__Records supplied__

== == ==

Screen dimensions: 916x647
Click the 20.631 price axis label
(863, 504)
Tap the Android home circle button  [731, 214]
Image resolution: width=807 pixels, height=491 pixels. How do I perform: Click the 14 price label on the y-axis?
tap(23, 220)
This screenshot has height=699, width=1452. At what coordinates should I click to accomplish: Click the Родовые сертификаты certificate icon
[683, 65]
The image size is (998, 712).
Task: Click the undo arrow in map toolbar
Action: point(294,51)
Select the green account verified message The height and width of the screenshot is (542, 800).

== == ==

__Instructions for the task__
In full and word for word, repeat the records.

__Output for this task__
Screen dimensions: 916x647
Click the 20.631 price axis label
(863, 504)
Tap the Android home circle button  [731, 214]
Image resolution: width=807 pixels, height=491 pixels. How do I perform: Click the 14 price label on the y-axis?
tap(23, 220)
This screenshot has height=699, width=1452. At what coordinates should I click to accomplish: Click the Родовые сертификаты certificate icon
[683, 65]
The image size is (998, 712).
Task: Click the undo arrow in map toolbar
Action: point(294,51)
Select the green account verified message The height and width of the screenshot is (542, 800).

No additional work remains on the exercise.